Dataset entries

>>>>

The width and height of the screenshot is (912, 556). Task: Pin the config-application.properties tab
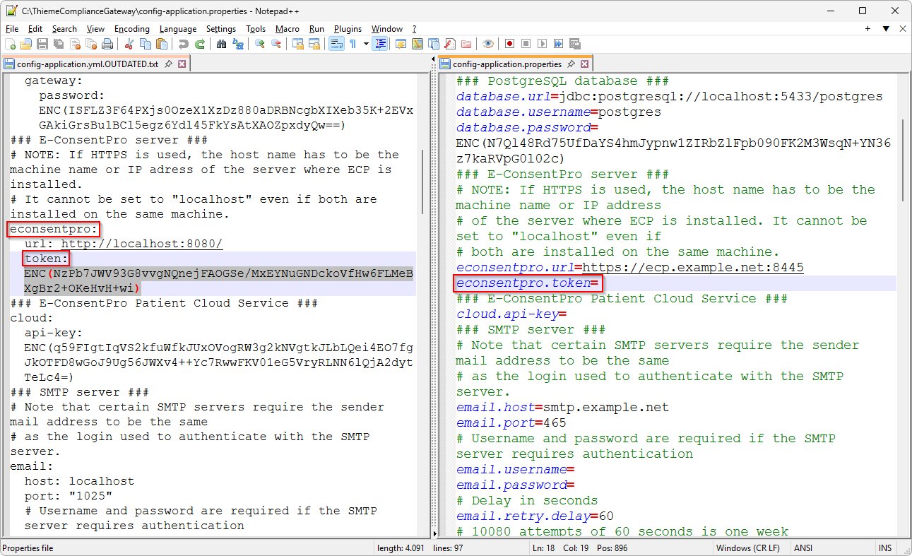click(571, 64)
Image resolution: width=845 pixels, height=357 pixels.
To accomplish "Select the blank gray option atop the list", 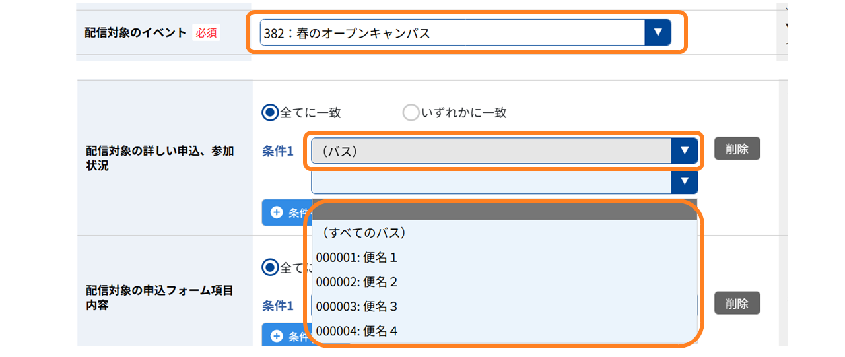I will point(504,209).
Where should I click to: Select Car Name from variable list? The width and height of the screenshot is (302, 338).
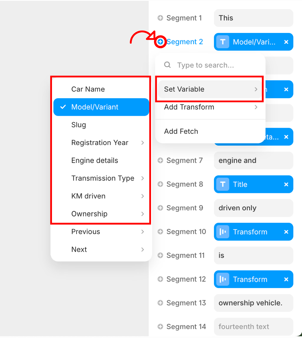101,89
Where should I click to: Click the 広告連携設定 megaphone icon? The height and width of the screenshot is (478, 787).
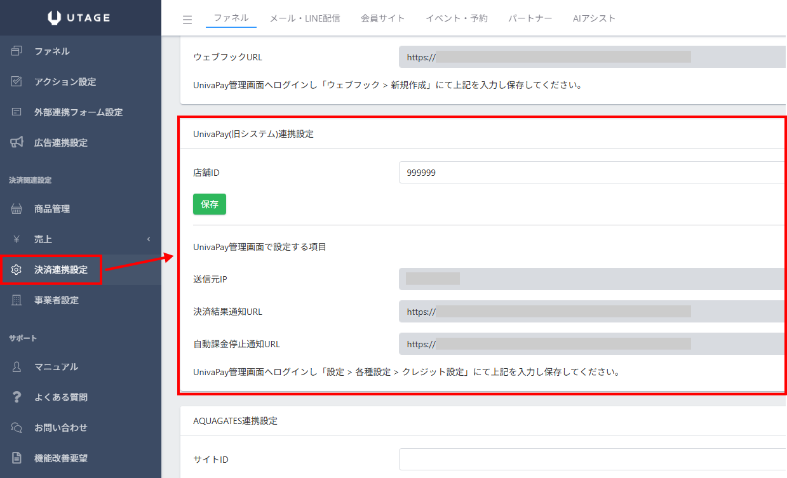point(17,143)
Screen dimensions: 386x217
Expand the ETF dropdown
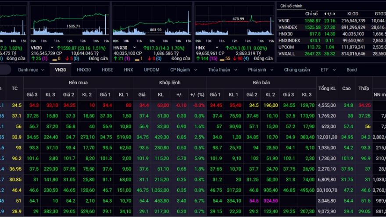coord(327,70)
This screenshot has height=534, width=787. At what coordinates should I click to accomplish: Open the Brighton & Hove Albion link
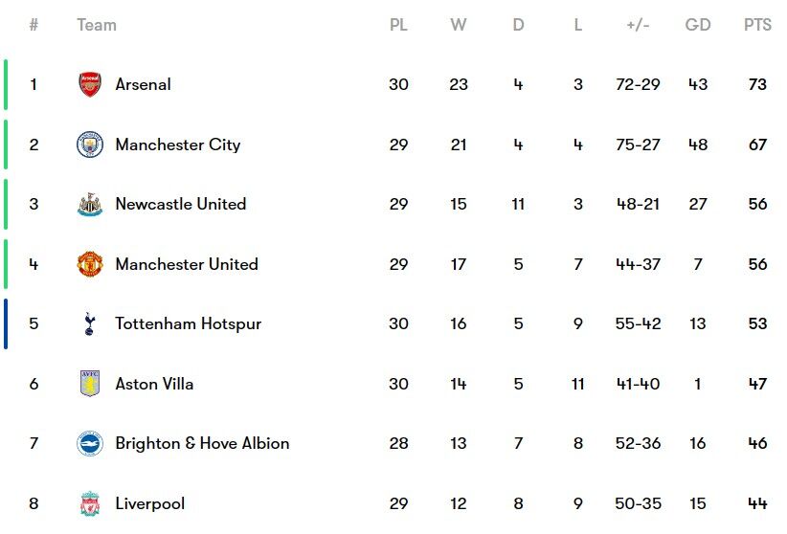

<<<<

**The task**: Your task is to retype the lines running from the one that contains "Where should I click to: Select" through the end of the records, and nothing else. Pictures are not part of the copy.

**Solution for this problem**:
Where should I click to: Select Car Name from variable list? The width and height of the screenshot is (302, 338).
101,89
Where should I click to: Click the 広告連携設定 megaphone icon? The height and width of the screenshot is (478, 787).
point(17,143)
Screen dimensions: 386x217
Expand the ETF dropdown
coord(327,70)
This screenshot has height=534, width=787. At what coordinates should I click to accomplish: Open the Brighton & Hove Albion link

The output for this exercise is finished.